English v Thomas Sanderson Blinds [2009] EWCA
The concept of discrimination extends to perceptive discrimination – where a person is discriminated against because of a protected characteristic regardless of whether he or she in fact has that characteristic. This can be implied from the term ‘because of a protected characteristic’:
– homophobic abuse amounted to unlawful discrimination on grounds of sexual orientation – harassment – it is the objective nature of the [prohibited conduct] rather than the orientation of the victim that is determinative. It was irrelevant whether the perpetrators knew that the claimant was or was not gay – the discrimination was because of sexual orientation. Subject to vile abuse from fellow employees, homophobic abuse which was found unlawful falling within scope of harassment. English was subject to homophobic abuse because he was from BRIGHTON – a stereotype that men from Brighton might be gay. He was subject to this, even though the fellow employees knew that he was not gay.
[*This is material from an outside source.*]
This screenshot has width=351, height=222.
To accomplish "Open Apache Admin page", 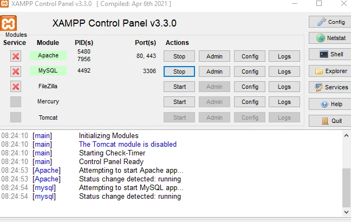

Question: could this because of a PC. Found: it could be, it is of the objective nature of prohibited conduct rather than the orientation of the victim. Irrelevant whether perpetrators knew he was gay or not.
Occupational requirement:
In certain situations, having a particular characteristic in relevant to doing a particular job. Burden of proof: on employer to show three things (sch 9, part 1, s1(1) EA):
- It is an OR – strict job function test, Johnston is it required for the job.
- Application of the OR is a proportionate means of achieving a legitimate aim, Etam, Bougnaoui (ECJ)
- The person does not meet the OR. Does the person not have this particular requirement.
Occupational Requirement burden
Places the burden on the employer to show the occupational requirement to, typically, hire a person who has a particular protected characteristic, to justify the reason, and to satisfy a proportionality test.
Johnston v RUC
The OR must be something which is essential for the person to be able to perform the functions of the job.
Joined troubles in NI, back in 1980s woman police officers were not permitted to carry fire arms, this was an occupational requirement that was gender specific on basis they were not trained in carrying firearms. Ms Johnston was unable to carry firearms so her contract was not renewed. The occupational requirement was personal safety – sex could be a genuine determining factor. Held: this could be an occupational requirement (probably won’t be today), but it was not proportionate to dismiss her because she could continue to work as a police officer carrying out other duties rather than being dismissed.
Etam v Rowan
Proportionality is strictly applied when showing the OR is justified
decency argument – women’s clothing shop – staff required to carry out changing room duties – men could perform other duties so could be hired. Woman’s clothing store. Rowan applied for a job for the store, he was refused because he was a man because the job involved changing room duties. Argued for decency and privacy a man should not be in changing room when woman were changing. Tribunal: it could be an occupational requirement but it was not proportionate, shop had sufficient female staff to cover the duty. Therefore, even though it would normally be a normal part of the job, you could not have a blanket ban. Sex.